The next time you open a packet of cereal, get in your car, build a flat pack chest of drawers, swig on a soft drink or climb into bed, a tiny little part of what you are doing may all be down to a company in Milton Keynes which has just won a remarkable fifth Queen’s Award for Industry. 

Beardow Adams is not a household name, but it is almost certain you have some of their products in your house right now.  The company makes what are called “hot melt adhesives,” glues involved in sticking almost anything together from labels on jars and bottles to wood panels and car trim.  It develops and manufactures products specifically to meet customer needs, and seventy per cent of its output is exported, which is why the Queen’s Award is for International Trade.

“It’s a great boost for our eighty-five staff and something they richly deserve,” says Nick Beardow, the company’s Sales and Marketing Director.   “The company started thirty-five years ago and to win our fifth Queen’s Award in that time and have a turnover of £50 million shows that we, all of us, must be doing something right.”

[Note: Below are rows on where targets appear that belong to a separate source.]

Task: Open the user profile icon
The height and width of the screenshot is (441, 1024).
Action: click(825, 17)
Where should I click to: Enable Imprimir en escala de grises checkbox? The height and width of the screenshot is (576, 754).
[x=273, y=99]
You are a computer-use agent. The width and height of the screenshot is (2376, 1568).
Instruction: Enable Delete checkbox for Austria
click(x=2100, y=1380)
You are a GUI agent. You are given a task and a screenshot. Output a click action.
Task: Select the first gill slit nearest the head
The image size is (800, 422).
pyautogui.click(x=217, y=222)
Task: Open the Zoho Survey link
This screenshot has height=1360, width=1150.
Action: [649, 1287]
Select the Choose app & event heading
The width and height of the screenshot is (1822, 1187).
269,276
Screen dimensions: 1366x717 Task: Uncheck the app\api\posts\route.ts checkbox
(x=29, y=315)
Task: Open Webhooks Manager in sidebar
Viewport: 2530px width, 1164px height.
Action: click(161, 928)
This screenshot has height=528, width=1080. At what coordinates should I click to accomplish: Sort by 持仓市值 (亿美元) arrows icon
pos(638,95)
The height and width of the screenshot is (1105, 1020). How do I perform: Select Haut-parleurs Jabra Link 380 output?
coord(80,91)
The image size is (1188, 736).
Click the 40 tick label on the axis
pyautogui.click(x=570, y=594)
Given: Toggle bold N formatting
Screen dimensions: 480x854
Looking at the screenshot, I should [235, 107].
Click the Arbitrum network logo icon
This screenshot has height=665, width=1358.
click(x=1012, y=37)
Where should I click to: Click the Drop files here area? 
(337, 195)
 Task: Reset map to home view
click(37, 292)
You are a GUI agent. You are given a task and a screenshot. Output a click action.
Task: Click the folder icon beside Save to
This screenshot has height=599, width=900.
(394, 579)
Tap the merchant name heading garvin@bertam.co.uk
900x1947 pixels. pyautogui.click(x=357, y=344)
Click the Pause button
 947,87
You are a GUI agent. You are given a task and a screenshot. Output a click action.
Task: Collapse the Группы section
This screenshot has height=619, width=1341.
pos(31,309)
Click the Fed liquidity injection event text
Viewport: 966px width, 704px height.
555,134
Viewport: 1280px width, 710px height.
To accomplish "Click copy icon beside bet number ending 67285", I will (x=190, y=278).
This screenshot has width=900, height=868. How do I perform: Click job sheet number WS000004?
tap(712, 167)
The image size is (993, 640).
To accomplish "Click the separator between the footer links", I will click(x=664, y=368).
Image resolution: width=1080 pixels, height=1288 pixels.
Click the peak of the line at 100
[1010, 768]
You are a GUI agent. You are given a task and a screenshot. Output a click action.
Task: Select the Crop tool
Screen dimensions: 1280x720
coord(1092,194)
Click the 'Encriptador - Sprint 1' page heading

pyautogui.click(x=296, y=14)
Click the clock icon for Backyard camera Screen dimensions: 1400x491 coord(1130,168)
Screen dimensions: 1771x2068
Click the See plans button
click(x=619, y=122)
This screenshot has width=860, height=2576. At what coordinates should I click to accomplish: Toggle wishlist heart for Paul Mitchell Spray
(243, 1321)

The company sells to some big names including Coca Cola, Nestlé, Colgate and Unilever.  Its glues are more efficient and more environmentally friendly than traditional products and can be used in extremes of temperature and humidity.  Hot melt adhesives work by being applied in liquid form and hardening as they cool, sometimes in less than a second.  This makes using them in production processes much less time consuming than glues which have to dry out to work.

“We’re not the cheapest player in the market nor are we the biggest,” Nick says, “but where we win is that our products are specifically developed for the customer’s needs and they’re really reliable so there’s no chance of production being stopped because the things aren’t working properly – the biggest problem facing manufacturers using the wrong glue.”

Last year Beardow Adams was named one of the UK’s one hundred fastest growing companies, partly as a result of their successful expansion into markets as far afield as Australia, Chile and South Africa. 

“We so often hear about how British manufacturing is dead and that we don’t export,” says Nick, “but it’s just not true.  Interestingly, the Queen’s Award has a big impact outside this country.  The Queen is still held in high esteem and that Royal recognition counts for a great deal in many places – even in Argentina where you might have thought they would be a bit anti the British monarchy.”

The company’s big goal at the moment is to become a more significant player in the Asia-Pacific markets.  It already sells to Indonesia, Singapore and the Philippines but they want to crack China, Japan and Korea too.

Nick says, “Everyone here is really proud of the way that the things we make in Milton Keynes are sold all round the world.  It proves that Britain really can compete, we’re delighted to be a part of the export drive and greatly honoured by this award.”